El resultado es una sociedad hiperproductiva, optimizada y agotada. Pero no todo está perdido. Espluga defiende a lo extenso del texto, que ya va por la tercera estampado y en septiembre saldrá en catalán en la editorial Destino, que esa trabajo puede revertirse y transformarse en una forma de resistor al capitalismo de plataformas.
En un mundo en el que ser atinado es una obligación, usted reivindica la trabajo, ¿por qué?

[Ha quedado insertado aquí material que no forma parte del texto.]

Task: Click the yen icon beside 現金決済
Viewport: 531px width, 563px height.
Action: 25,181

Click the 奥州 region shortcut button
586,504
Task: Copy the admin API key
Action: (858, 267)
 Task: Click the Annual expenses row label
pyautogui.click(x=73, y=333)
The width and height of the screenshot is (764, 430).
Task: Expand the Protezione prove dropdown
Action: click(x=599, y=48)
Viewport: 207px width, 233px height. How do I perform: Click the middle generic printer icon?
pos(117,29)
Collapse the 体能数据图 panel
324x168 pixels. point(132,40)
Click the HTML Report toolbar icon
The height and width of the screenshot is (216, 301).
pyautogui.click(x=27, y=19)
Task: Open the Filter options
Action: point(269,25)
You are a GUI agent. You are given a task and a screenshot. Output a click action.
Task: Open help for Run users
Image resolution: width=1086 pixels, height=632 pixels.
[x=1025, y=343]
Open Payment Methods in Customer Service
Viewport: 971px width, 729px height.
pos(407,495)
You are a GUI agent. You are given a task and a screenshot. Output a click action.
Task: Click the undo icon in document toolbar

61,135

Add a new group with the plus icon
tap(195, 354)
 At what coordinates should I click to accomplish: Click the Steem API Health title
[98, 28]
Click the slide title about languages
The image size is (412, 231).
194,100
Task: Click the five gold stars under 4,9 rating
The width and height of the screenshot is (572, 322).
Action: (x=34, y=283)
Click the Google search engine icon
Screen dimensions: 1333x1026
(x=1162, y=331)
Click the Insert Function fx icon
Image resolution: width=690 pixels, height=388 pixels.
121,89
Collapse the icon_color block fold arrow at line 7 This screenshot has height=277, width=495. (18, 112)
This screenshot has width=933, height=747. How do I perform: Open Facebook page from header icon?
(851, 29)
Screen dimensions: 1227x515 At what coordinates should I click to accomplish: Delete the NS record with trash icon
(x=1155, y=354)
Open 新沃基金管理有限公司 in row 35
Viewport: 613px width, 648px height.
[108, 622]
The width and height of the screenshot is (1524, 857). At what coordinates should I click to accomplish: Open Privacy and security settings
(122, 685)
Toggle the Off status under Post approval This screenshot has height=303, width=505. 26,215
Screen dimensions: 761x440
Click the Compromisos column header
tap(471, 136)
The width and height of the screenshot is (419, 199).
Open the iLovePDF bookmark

Reivindicar la trabajo, que puede expresarse de distintas maneras, desde ansiedad hasta un cuadro depresivo, es reivindicar unas condiciones sociales, políticas y económicas que nos agotan. El sistema capitalista está pensado para una optimización constante del ser humano, tanto en su ámbito profesional como personal, lo que resulta abrumador. A raíz de la pandemia, la lozanía mental se ha puesto en el centro del sistema, pero la trabajo es poco que nos acompaña desde antaño.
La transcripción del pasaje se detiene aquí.